Mais les radicaux, qu'ont fait les radicaux pendant ce temps là? Dès le début, l'attitude du Parti Radical n'a certainement pas été de celui qui reste sur ses positions pour ne pas mélanger ses titres avec ceux des nouveaux arrivés. Nous avions deux arguments forts et clairs, en prêtant notre initiative convergente de la tradition antimilitariste italienne et de cette nouvelle vague pacifiste: la nécessité de viser des objectifs concrêts et rigoureux, et non issus d'une vague pulsion "pour la paix"; la nécessité de placer parmi les priorités du mouvement la politique contre l'extermination par la faim. La plupart des participants aux "marches de la paix" ( le cas de la Perugia-Assisi fut emblématique ) se retrouvaient dans les indications et les contenus radicaux plutôt que dans les appels à la "négociation"
et les rééditions d'un pacifisme dans le "style des années 50", et les marches contre l'extermination trouvaient un fort consensus populaire. La première question préalable a eu une réponse négative quand, après des semaines de travail pour la réalisation d'une manifestation de rue contre l'accroissement des dépenses militaires, toute la composante communiste ( PCI (1), FGCI (2), ARCI (3)) s'est retirée, provoquant ainsi l'échec de l'initiative.
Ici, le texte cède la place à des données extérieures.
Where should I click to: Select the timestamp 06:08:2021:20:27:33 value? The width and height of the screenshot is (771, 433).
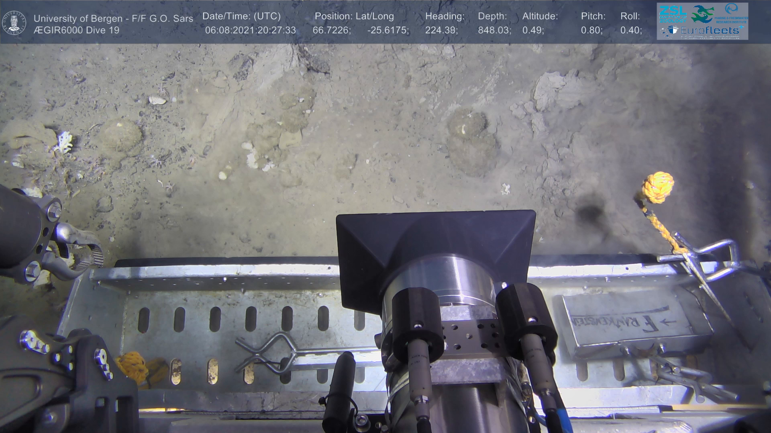pos(250,30)
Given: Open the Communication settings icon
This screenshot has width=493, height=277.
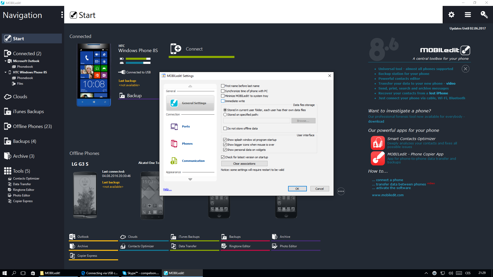Looking at the screenshot, I should (x=174, y=161).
Comme l'on disait de Marc Aurelio (4), le "mouvement pour la paix" "découvrait en or", dénoncant d'être en otage de la volonté des partis et d'être sévèrement bloqué par l'imposition velléitaire et hypocrite du Parti Communiste Italien ( incapable de présenter des amendements, pour la réduction des dépenses militaires, à la loi financière et au Bilan).
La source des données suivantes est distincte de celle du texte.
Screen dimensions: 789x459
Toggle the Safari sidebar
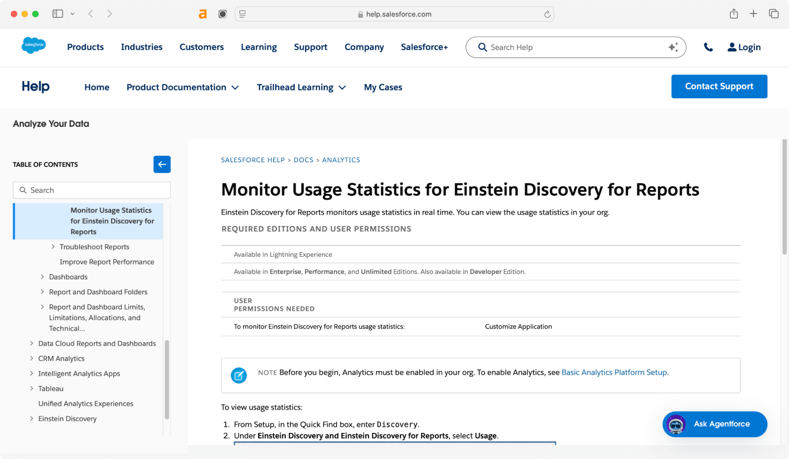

Qu'arrivera-t-il maintenant, et que fera le Parti Radical ? Au cours des dernières semaines, par des contacts directs et des prises de position publiques, nous avons posé au PCI une ultime question: nous voulons savoir si le pacifisme de chez nous a l'intention de considérer comme sienne la campagne internationale lancée par les Prix Nobel et en particulier les objectifs parlementaires et politiques indiqués par les 1300 maires italiens. Il y a eu des signaux intéressés au cours des derniers mois ( de l'adhésion formelle du PCI à la Marche du 17 octobre 1981, à l'occasion de la Journée Mondiale de l'Alimentation, à la participation de la Marche de Paques, à un dégel sur les méthodes et les contenus de l'initiative radicale contre la faim au Parlement Européen et au Parlement Italien ); mais aujourd'hui, il y a plus besoin de faits que de paroles.
N.d.T:
(1) PCI: Parti communiste italien
(2) FGCI: Fédération des jeunes communistes italiens
(3) ARCI: Association récréative et culturelle associée au Parti communiste; fondée en 1957. Organise différentes activités dans le secteur du spectacle, du sport, de l'éducation populaire.
(4) Marc Aurèle: empereur romain (120-180). Sur la colline du Campidoglio, à Rome, il y a une statue qui le représente à cheval, et dont l'or qui la recouvrait a aujourd'hui totalement disparu.